Machine learning is the study of algorithms and mathematical models that computer systems use to progressively improve their performance on a specific task. Machine learning algorithms build a mathematical model of sample data, known as “training data”, in order to make predictions or decisions without being explicitly programmed to perform the task.The types of machine learning algorithms differ in their approach, the type of data they input and output, and the type of task or problem that they are intended to solve.Supervised learning algorithms build a mathematical model of a set of data that contains both the inputs and the desired outputs.Unsupervised learning algorithms take a set of data that contains only inputs, and find structure in the data, like grouping or clustering of data points. The algorithms therefore learn from test data that has not been labeled, classified or categorized.

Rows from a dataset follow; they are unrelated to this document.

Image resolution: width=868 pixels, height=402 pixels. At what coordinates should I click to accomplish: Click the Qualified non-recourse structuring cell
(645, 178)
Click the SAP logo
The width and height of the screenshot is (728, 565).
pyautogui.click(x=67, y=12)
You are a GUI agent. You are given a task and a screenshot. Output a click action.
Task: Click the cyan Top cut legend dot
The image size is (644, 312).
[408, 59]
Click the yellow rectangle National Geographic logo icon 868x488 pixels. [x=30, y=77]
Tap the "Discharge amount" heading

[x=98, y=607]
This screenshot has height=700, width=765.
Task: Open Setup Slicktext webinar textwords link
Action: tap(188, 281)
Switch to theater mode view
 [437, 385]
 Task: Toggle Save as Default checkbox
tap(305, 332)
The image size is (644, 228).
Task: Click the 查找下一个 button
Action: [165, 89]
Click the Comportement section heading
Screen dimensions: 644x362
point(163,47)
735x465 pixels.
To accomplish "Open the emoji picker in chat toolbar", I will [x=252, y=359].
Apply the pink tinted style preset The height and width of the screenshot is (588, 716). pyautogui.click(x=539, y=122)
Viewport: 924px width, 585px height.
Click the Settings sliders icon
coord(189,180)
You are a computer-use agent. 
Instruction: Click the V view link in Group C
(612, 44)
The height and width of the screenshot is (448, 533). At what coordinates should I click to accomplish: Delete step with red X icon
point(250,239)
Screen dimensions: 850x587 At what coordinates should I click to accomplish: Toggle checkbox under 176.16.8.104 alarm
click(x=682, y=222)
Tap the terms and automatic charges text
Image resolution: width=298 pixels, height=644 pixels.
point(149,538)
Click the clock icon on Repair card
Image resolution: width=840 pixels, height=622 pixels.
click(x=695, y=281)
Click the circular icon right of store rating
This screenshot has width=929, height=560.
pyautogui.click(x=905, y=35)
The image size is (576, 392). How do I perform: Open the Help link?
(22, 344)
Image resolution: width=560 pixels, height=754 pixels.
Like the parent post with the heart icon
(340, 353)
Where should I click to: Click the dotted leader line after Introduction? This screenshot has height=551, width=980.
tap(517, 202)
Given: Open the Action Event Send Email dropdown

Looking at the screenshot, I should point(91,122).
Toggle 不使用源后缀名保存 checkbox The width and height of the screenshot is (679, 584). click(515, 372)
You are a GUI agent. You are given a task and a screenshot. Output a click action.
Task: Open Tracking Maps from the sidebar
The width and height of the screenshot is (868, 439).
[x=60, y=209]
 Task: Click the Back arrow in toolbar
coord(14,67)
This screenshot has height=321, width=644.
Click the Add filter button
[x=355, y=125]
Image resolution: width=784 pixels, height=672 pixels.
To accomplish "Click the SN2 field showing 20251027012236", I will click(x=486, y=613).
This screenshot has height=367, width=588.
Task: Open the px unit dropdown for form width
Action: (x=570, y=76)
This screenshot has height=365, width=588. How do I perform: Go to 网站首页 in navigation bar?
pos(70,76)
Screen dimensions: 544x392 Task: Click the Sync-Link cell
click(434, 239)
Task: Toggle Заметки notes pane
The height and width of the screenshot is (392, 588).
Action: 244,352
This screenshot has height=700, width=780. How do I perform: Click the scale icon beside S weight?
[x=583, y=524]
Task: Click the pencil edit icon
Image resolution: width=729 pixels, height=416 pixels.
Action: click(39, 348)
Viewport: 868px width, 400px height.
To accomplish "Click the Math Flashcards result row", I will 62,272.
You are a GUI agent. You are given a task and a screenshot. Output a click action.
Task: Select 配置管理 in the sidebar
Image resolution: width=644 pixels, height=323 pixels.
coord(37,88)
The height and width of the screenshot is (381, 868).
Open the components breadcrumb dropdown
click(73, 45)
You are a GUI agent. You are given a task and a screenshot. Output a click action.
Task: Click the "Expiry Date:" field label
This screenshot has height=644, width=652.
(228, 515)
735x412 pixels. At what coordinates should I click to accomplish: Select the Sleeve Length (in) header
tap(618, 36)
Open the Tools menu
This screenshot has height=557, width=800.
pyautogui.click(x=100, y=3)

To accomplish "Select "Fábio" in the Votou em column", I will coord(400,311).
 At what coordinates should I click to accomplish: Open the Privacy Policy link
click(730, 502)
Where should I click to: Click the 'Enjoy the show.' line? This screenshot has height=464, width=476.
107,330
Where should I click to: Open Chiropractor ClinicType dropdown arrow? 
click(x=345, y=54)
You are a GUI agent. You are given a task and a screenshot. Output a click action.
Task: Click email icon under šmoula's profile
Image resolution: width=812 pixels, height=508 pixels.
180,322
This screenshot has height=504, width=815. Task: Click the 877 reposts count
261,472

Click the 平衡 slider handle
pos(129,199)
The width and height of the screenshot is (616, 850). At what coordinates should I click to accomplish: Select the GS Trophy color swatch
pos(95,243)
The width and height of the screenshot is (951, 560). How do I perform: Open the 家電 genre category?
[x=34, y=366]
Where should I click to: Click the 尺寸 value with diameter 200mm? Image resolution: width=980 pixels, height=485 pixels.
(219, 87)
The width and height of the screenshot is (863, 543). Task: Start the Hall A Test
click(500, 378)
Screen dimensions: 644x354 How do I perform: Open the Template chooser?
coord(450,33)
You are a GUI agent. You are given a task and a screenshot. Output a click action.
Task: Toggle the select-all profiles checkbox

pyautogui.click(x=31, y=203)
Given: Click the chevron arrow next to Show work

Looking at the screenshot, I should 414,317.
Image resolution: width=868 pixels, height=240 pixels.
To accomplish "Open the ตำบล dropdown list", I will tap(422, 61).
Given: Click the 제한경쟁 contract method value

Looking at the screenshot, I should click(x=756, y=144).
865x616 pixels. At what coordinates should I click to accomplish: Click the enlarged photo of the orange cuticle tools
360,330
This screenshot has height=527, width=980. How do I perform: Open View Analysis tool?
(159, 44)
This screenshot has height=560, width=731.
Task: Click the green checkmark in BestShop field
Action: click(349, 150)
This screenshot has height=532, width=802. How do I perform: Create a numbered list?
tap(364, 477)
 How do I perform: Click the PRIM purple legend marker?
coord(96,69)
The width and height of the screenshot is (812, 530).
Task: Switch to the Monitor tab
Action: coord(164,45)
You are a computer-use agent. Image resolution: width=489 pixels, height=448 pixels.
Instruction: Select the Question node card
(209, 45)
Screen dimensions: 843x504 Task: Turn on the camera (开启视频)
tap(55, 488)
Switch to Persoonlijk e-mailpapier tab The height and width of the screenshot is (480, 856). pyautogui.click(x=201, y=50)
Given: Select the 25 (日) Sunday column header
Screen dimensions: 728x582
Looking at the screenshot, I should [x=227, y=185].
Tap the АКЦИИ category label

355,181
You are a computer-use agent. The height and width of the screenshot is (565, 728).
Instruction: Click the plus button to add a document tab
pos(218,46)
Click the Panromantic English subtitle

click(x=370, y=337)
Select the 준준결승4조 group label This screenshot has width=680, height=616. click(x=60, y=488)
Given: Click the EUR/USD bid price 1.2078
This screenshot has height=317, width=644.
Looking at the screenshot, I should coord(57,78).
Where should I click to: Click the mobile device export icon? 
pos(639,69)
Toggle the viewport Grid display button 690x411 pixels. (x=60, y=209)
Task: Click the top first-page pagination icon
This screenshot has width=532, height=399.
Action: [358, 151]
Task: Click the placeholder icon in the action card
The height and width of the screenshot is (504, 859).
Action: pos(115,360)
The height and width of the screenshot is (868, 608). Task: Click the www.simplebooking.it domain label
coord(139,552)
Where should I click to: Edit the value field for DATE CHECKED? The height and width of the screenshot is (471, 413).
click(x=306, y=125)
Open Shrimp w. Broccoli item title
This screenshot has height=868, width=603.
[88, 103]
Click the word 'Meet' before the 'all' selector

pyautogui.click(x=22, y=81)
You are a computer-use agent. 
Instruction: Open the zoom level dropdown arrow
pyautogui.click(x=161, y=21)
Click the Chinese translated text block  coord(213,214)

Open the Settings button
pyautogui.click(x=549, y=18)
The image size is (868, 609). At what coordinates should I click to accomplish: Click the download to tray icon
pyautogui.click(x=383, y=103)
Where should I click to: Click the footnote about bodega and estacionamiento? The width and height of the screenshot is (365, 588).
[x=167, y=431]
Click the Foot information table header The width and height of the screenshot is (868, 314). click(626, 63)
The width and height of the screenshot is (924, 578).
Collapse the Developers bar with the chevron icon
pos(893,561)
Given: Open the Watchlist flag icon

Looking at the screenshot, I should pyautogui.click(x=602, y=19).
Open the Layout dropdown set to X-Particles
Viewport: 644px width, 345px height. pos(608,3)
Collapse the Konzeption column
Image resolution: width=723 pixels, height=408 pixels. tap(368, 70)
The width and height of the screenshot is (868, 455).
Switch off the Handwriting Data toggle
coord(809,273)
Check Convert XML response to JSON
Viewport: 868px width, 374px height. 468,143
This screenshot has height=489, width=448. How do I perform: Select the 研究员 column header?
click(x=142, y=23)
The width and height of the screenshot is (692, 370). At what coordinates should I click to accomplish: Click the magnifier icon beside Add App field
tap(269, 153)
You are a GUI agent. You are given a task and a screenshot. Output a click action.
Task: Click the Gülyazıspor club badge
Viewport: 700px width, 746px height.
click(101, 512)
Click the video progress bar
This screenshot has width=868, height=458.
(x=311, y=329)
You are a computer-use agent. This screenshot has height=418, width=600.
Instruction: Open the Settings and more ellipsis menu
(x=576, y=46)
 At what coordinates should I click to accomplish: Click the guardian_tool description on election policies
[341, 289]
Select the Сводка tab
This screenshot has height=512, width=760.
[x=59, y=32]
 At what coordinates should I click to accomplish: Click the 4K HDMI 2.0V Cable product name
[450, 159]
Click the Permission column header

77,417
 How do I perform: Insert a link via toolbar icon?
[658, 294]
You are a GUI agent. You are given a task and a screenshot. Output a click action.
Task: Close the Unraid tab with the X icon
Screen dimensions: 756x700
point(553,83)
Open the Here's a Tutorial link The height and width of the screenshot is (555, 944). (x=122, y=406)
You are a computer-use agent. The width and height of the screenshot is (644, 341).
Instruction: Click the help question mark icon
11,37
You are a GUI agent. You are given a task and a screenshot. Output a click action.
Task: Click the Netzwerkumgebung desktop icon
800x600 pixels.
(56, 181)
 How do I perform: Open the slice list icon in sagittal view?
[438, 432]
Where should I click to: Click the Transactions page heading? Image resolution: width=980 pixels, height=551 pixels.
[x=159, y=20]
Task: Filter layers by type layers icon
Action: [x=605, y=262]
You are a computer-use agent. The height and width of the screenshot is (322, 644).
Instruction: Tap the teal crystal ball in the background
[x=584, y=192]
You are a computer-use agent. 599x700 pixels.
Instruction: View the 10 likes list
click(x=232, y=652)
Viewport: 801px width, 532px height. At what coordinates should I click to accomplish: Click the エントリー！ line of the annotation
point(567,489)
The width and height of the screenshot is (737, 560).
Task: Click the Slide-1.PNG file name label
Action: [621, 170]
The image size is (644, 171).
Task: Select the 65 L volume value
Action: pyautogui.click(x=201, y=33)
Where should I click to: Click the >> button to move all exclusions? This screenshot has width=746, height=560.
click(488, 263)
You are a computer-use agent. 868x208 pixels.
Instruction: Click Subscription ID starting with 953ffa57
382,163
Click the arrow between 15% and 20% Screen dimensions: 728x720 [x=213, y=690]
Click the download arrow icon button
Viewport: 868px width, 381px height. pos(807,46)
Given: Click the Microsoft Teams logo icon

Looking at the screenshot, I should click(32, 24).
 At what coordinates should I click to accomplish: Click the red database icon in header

Ninety percent of all the world’s data has been created in the last two years. Business around the world generate approximately 450 billion transactions a day. The amount of data collected by all organizations is approximately 2.5 exabytes a day. That number doubles every month.That means,there is always exponential need for Machine learning engineers to build, implement, and maintain machine learning systems,algorithms in technology products with focus on machine learning system reliability, performance, and scalability.
TAKE ACTION AND START ENROLLING TODAY! All of the below listed courses are running at discount of about 90%. And for any reason you are unhappy with the course, Udemy has a 30 day Money Back Refund Policy, So no questions asked and no Risk to you. You got nothing to lose.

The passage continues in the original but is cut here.